Please identify each line below that contains the word "computer" and copy those lines in full.
begin Material provided
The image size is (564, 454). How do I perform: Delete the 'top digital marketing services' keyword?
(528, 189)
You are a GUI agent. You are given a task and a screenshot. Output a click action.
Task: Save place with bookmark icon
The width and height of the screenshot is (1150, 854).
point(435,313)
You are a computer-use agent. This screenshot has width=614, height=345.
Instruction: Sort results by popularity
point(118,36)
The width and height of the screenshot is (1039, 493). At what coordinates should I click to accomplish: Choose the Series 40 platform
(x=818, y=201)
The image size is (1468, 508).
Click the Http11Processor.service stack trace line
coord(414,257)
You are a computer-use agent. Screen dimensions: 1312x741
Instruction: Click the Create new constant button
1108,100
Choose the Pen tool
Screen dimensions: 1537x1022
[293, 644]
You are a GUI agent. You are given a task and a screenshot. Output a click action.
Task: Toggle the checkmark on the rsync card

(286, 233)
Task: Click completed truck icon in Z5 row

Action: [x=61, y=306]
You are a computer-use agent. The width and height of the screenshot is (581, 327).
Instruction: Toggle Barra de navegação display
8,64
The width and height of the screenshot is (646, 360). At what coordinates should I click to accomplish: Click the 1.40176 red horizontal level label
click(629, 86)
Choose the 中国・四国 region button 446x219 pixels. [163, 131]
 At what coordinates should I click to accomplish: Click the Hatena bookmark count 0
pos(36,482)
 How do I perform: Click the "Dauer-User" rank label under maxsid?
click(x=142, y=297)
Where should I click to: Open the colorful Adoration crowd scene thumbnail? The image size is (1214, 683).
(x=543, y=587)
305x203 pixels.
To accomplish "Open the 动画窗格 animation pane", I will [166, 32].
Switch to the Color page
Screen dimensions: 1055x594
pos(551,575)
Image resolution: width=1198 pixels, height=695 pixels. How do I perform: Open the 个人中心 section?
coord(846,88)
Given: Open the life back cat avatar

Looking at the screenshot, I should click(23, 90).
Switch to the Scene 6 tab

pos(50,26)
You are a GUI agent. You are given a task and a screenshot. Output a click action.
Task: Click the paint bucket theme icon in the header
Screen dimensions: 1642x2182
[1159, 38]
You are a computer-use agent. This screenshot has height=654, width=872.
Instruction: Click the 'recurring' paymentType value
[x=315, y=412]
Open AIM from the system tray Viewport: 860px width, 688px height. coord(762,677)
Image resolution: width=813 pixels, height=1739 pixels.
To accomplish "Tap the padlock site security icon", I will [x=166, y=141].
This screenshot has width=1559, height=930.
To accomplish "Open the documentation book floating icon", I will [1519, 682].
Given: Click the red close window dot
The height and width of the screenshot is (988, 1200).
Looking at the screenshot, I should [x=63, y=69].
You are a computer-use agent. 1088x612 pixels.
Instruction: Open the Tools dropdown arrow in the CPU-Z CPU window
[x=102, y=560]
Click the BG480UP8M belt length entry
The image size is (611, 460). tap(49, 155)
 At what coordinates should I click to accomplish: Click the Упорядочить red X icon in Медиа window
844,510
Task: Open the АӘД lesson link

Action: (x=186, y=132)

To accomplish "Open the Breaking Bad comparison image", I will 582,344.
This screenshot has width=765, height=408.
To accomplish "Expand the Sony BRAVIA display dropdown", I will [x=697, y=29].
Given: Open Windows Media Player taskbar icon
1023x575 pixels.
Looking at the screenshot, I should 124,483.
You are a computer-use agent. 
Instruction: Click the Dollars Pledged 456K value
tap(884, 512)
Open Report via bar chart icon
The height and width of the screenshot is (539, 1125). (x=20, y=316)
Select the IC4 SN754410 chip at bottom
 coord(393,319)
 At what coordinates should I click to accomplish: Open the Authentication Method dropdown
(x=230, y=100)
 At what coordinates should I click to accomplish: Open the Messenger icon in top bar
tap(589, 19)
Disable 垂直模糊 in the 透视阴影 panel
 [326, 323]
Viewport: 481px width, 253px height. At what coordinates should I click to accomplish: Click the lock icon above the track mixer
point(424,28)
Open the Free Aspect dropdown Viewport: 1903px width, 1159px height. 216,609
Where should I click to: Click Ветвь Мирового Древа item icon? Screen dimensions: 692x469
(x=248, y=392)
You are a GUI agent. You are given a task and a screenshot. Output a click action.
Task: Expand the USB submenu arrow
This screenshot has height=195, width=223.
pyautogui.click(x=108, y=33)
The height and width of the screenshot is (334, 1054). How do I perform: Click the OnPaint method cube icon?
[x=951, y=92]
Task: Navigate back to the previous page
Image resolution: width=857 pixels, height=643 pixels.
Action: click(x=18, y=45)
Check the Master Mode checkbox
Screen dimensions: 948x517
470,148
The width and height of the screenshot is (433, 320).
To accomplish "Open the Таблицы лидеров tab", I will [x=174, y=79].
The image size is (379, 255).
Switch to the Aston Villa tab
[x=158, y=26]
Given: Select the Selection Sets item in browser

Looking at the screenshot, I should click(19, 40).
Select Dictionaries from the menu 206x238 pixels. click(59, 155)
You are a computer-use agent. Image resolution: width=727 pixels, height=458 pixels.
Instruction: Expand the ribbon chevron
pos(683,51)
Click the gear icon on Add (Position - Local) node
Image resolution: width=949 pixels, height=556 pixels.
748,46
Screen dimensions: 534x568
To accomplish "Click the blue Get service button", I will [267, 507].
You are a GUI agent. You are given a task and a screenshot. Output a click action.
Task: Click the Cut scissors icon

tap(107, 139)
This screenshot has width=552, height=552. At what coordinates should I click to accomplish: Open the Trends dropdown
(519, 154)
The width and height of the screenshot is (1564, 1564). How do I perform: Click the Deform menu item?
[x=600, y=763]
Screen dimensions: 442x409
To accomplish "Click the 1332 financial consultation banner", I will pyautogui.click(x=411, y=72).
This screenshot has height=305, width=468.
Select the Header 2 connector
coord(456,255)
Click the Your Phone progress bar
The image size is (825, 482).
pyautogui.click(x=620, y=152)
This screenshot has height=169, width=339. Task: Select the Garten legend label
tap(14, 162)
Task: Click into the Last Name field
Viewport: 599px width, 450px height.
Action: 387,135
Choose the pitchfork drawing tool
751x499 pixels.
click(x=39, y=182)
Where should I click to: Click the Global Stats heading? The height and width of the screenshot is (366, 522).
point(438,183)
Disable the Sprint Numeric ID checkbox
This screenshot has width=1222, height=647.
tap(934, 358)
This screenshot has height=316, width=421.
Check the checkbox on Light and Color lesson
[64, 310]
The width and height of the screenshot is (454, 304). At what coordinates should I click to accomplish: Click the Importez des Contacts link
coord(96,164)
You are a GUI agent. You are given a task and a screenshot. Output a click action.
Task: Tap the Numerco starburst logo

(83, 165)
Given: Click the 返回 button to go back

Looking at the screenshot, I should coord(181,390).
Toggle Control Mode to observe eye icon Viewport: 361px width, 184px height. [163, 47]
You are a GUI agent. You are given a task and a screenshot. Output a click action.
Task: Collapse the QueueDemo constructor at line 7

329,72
end Material provided
- [Solution for this problem]
You are a computer-use agent. This screenshot has width=614, height=345.
You are a computer-use agent. Screen dimensions: 1312x741
You are a computer-use agent. The width and height of the screenshot is (581, 327).
You are a computer-use agent. This screenshot has height=654, width=872.
You are a computer-use agent. 1088x612 pixels.
You are a computer-use agent. 
You are a computer-use agent. Image resolution: width=727 pixels, height=458 pixels.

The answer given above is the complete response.